Requirement
In the copy, include exactly the lines from the one with "This screenshot has height=834, width=1000." through the end of the data and no others, both ends kept, with every picture left out.

Provided information

=== Section Start ===

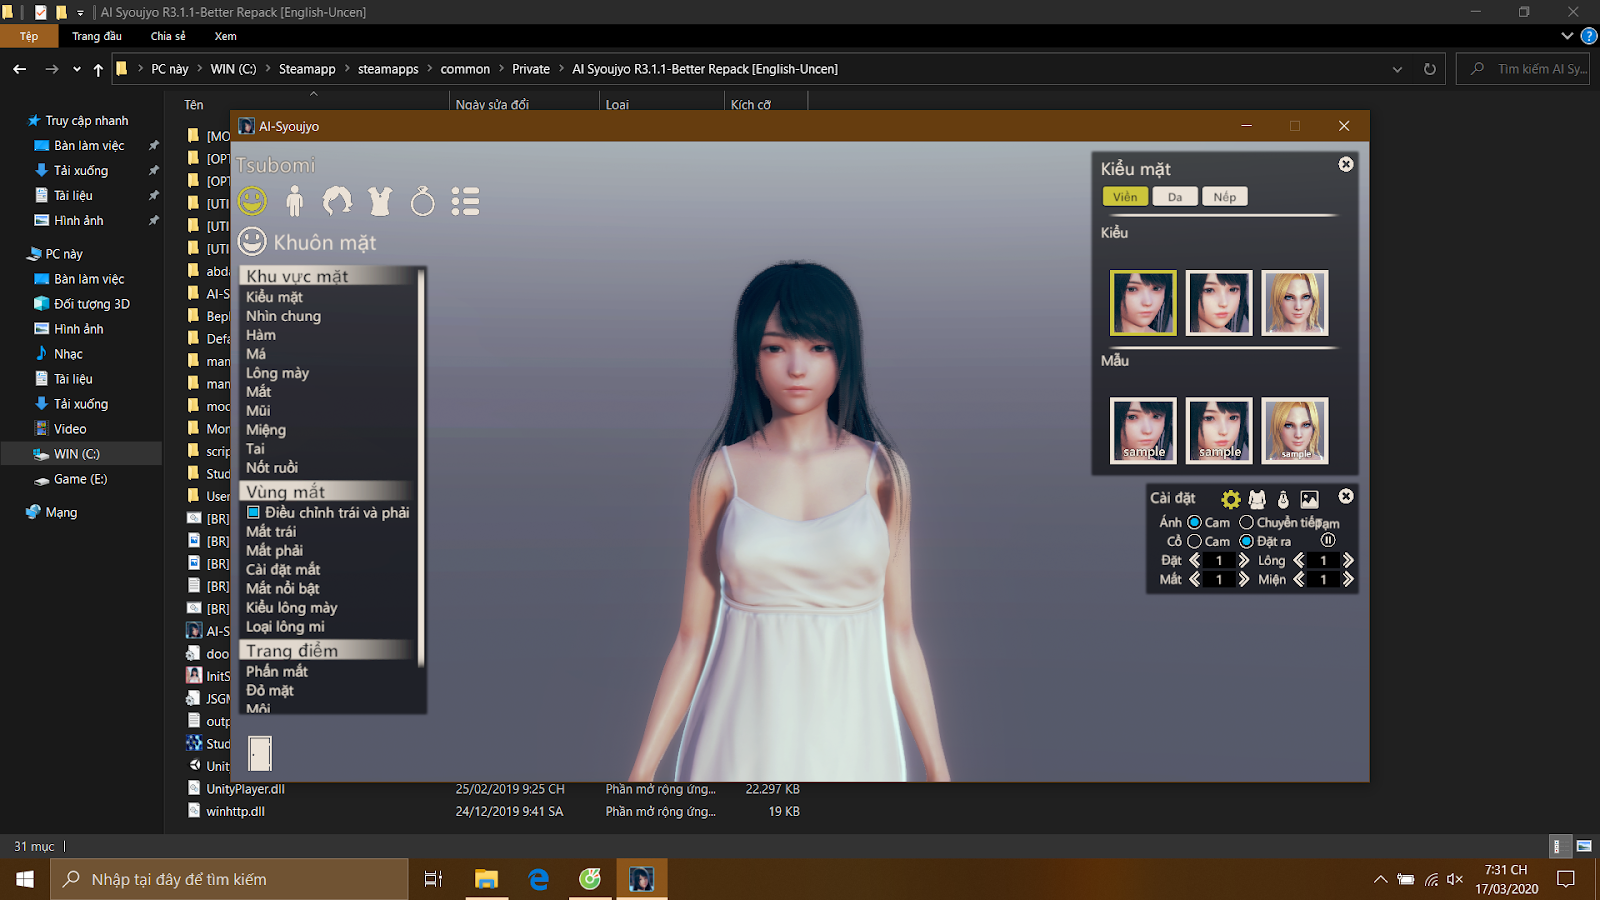Open the accessories ring icon

tap(423, 202)
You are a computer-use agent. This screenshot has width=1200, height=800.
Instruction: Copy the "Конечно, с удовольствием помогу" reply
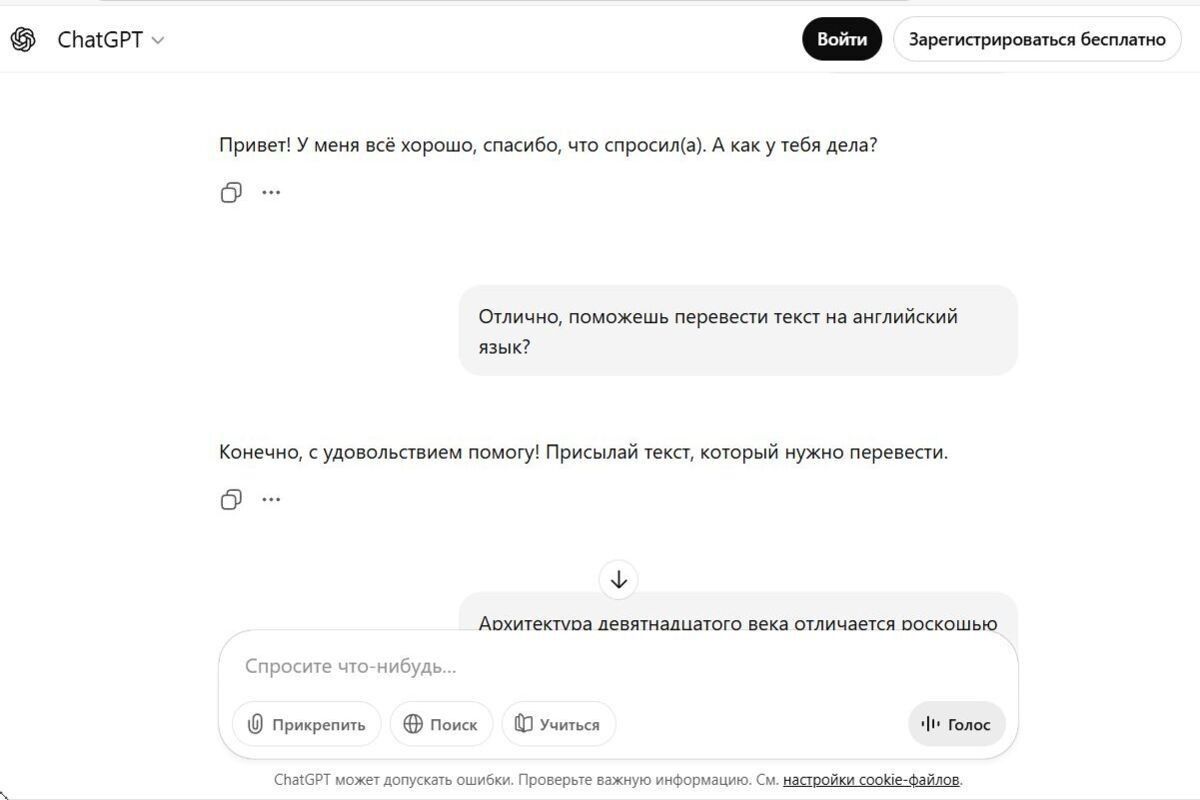pos(230,499)
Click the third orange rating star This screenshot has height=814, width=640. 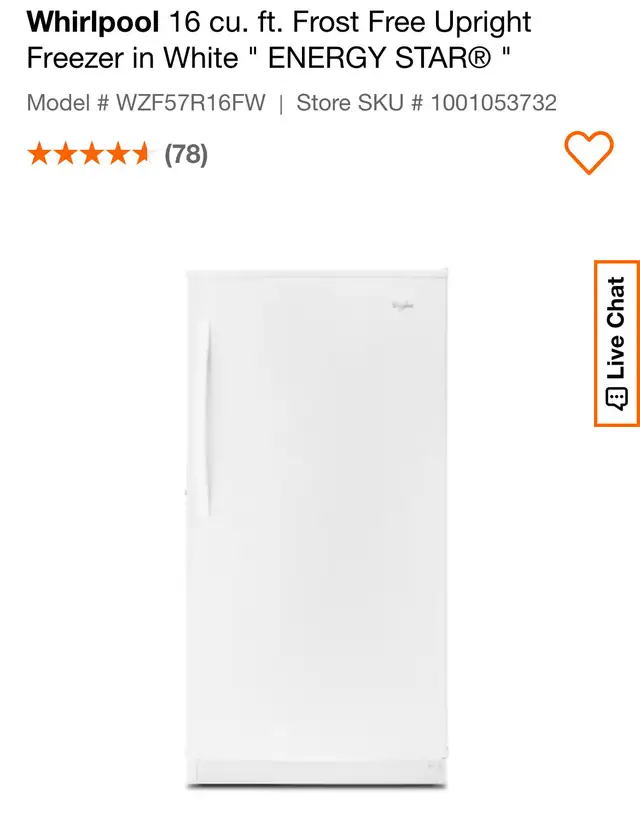point(91,154)
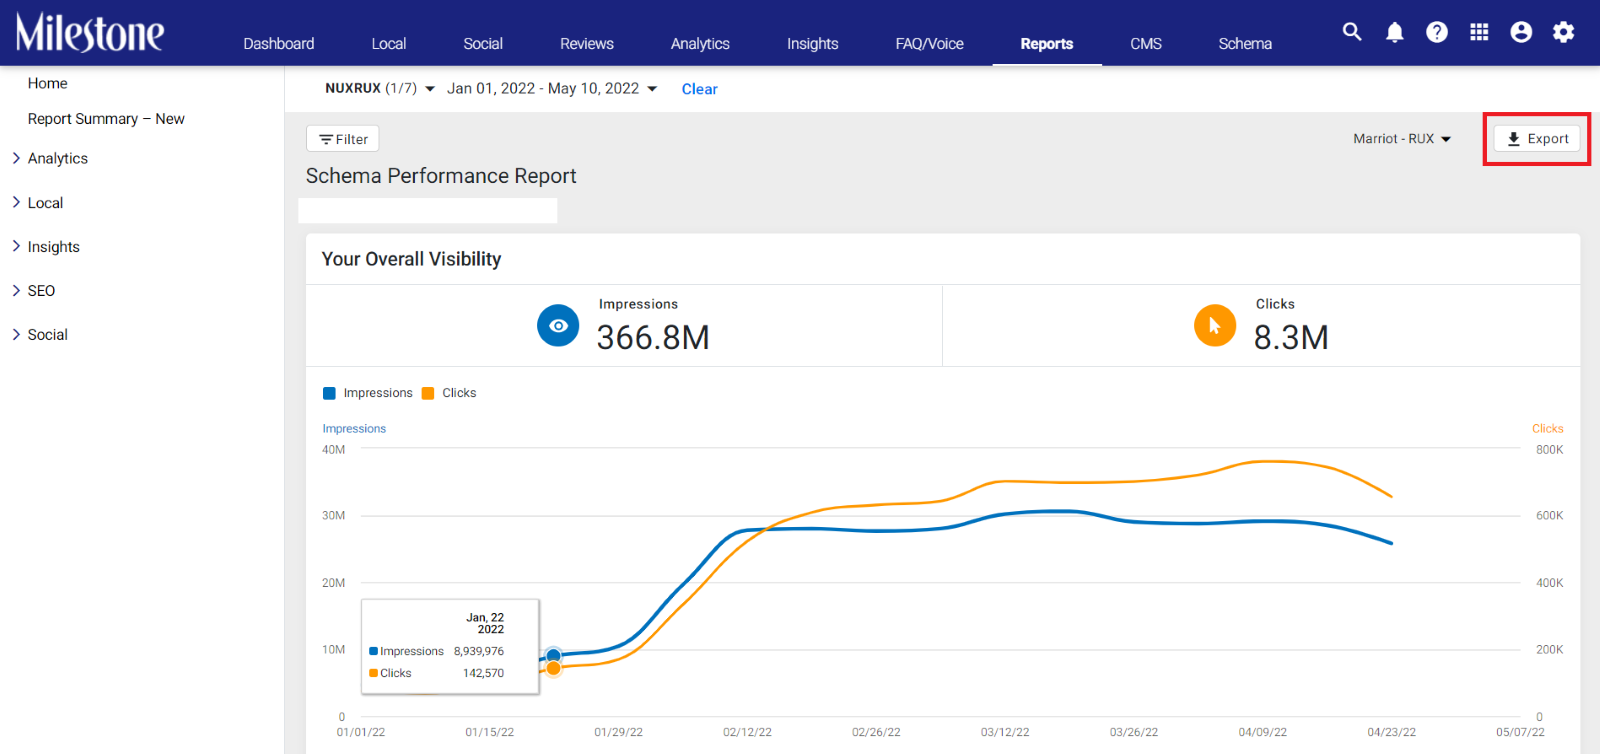Viewport: 1600px width, 754px height.
Task: Open the NUXRUX profile dropdown
Action: pyautogui.click(x=380, y=88)
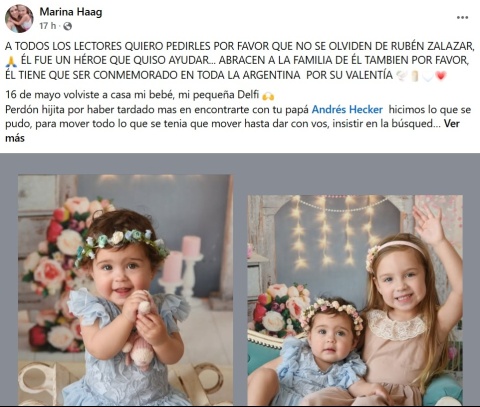Open the three-dot post options menu
This screenshot has width=480, height=407.
462,18
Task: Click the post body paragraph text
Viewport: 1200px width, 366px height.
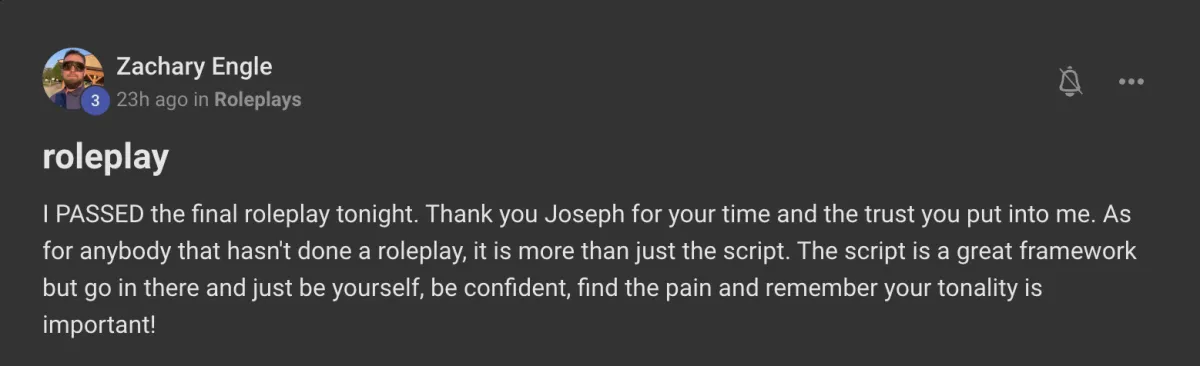Action: tap(590, 270)
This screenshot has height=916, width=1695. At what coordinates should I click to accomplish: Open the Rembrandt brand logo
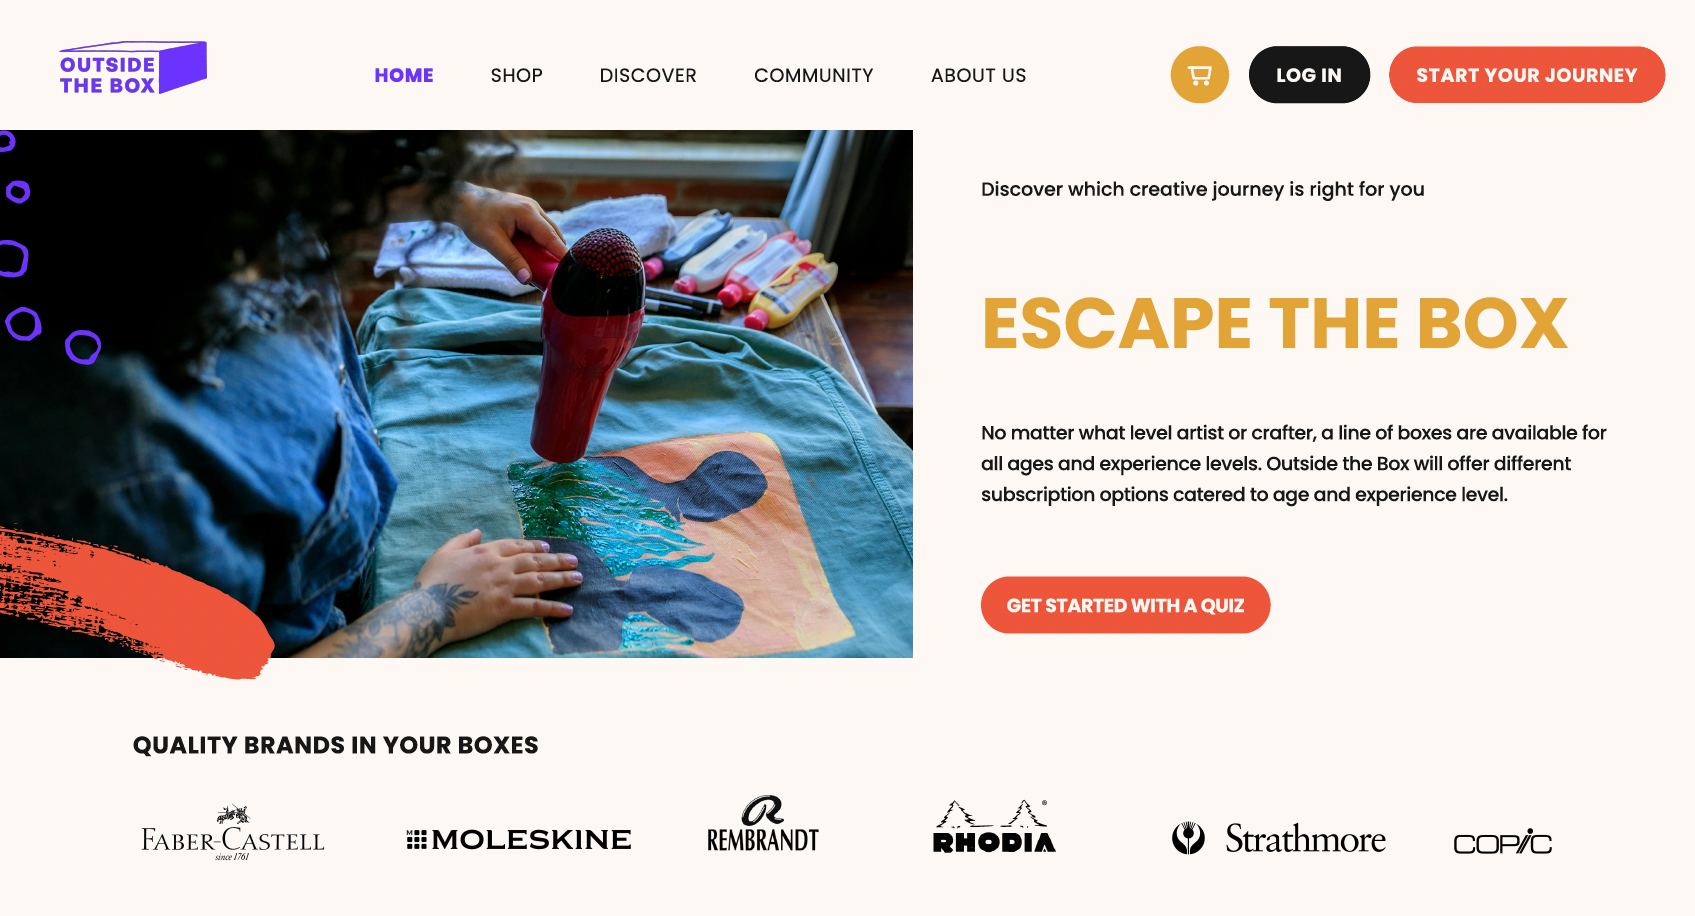point(763,825)
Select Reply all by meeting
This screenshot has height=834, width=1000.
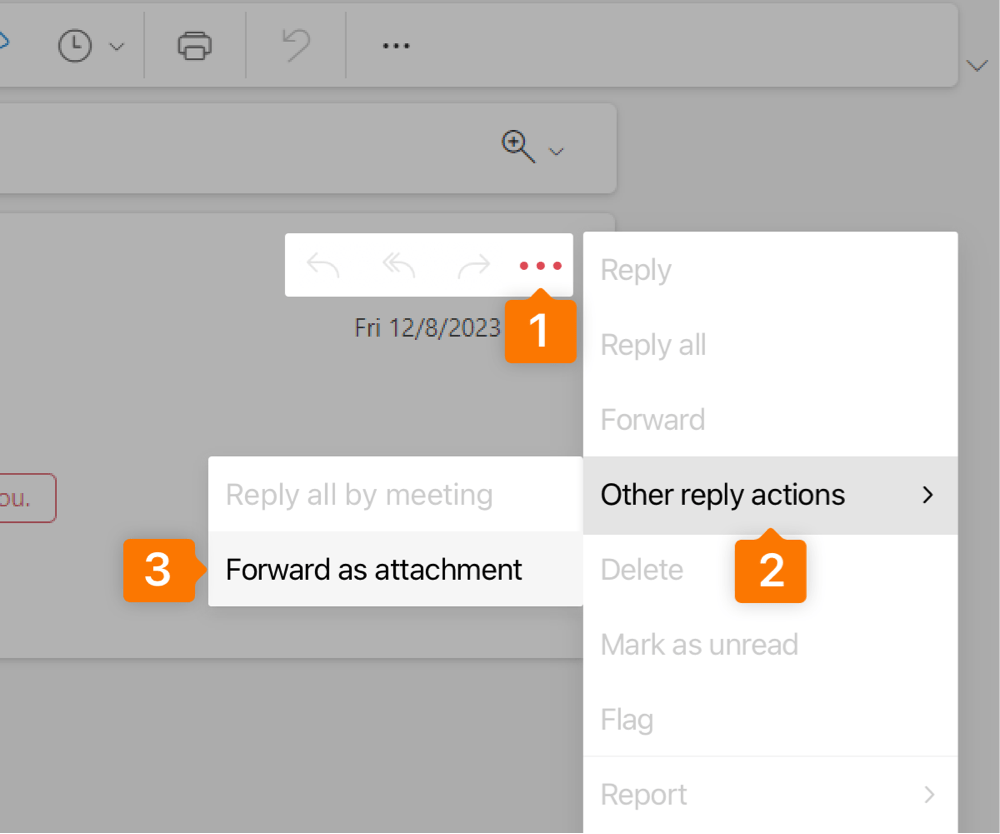359,495
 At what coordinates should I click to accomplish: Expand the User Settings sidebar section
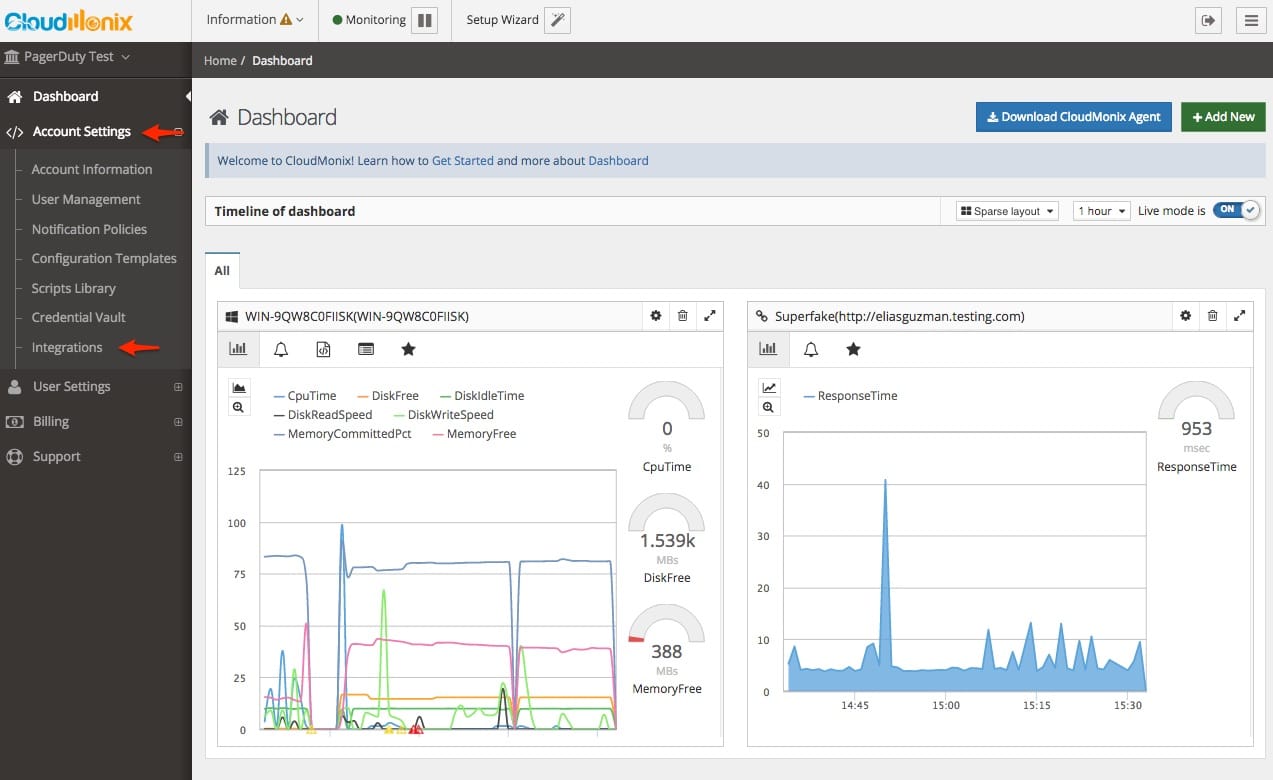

=== Section End ===

Response
This screenshot has height=834, width=1000.
359,495
 At what coordinates should I click to accomplish: Expand the User Settings sidebar section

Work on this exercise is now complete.